The rocks in which orthoclase (or sanidine) is present in considerable amount are leucite-trachytes, leucite-phonolites and leucitophvres. Of these groups the two former, which are not sharply distinguished from one another by most authors, are common in the neighborhood of Rome. They are of trachytic appearance, containing phenocrysts of sanidine, leucite, augite and biotite. Sodalite or hauyne may also be present, but nepheline is typically absent. Rocks of this class occur also in the tuffs of the Phlegraean Fields, near Naples. The leucitophyres are rare rocks which have been described from various parts of the volcanic district of the Rhine (Olbrck. Laacher See, etc.) and from Monte Vulture in Italy. They are rich in leucite, but contain also some sanidine and often much nepheline with hauyne or nosean. Their pyroxene is principally aegirine or aegirine-augite; some of them are rich in melanite. Microscopic sections of some of these rocks are of great interest on account of their beauty and the variety of feldspathoid minerals which they contain. In Brazil leucitophyres have been found which belong to the Carboniferous period.

Those leucite rocks which contain abundant essential plagioclase feldspar are known as leucite tephrites and leucite basanites. The former consist mainly of plagioclase, leucite and augite, while the latter contain olivine in addition. The leucite is often present in two sets of crystals, both porphyritic and as an ingredient of the ground mass. It is always idiomorphic with rounded outlines. The feldspar ranges from bytownite to oligoclase, being usually a variety of labradorite; orthoclase is scarce. The augite varies a good deal in chemistry and optical character, being green, brown or violet (suggesting high Na and Ti content), but it is rarely high enough in Na and Fe to qualify as aegirine-augite or aegirine. Among the accessory minerals biotite, brown hornblende, hauyne, iron oxides and apatite are the commonest; melanite and nepheline may also occur. The ground mass of these rocks is only occasionally rich in glass.
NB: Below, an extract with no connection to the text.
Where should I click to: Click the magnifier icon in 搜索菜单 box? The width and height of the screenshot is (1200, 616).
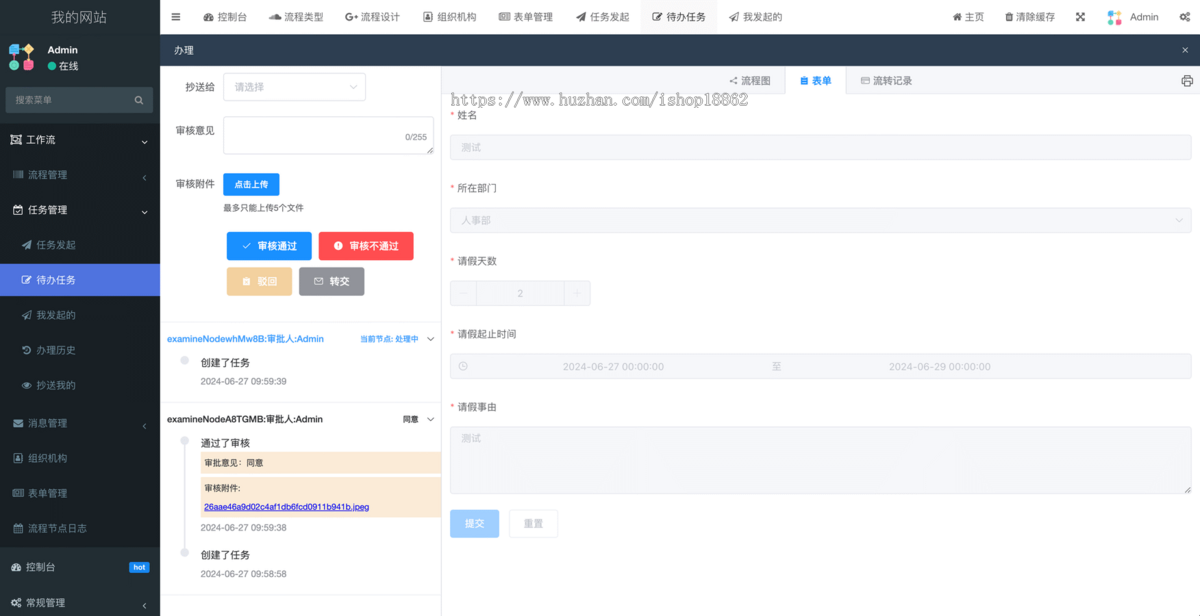click(x=138, y=100)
The leucite-tephrites and leucite-basanites of Vesuvius and Somma are familiar examples of this class of rocks. They are black or ashy-grey in color, often vesicular, and may contain many large grey phenocrysts of leucite. Their black augite and yellow green olivine are also easily observed in hand specimens. From Volcan Ello, Sardinia and Roccamonfina similar rocks are obtained; they occur also in Bohemia, in Java, Celebes, Kilimanjaro (Africa) and near Trebizond in Asia Minor.

Leucite lavas from which feldspar is absent are divided into the leucitites and leucite basalts. The latter contain olivine, the former do not. Pyroxene is the usual ferromagnesian mineral, and resembles that of the tephrites and basanites. Sanidine, melanite, hauyne and perovskite are frequent accessory minerals in these rocks, and many of them contain melilite in some quantity, The well-known leucitite of the Capo di Bove, near, Rome, is rich in this mineral, which forms irregular plates, yellow in the hand specimen, enclosing many small rounded crystals of leucite. Bracciano and Roccamonfina are other Italian localities for leucitite, and in Java, Montana, Celebes and New South Wales similar rocks occur, The leucite basalts belong to more basic types and are rich in olivine and augite. They occur in great numbers in the Rhenish volcanic district (Eifel, Laacher See) and in Bohemia, and accompany tephrites or leucitites in Java, Montana, Celebes and Sardinia. The peperino of the neighborhood of Rome is a leucitite tuff.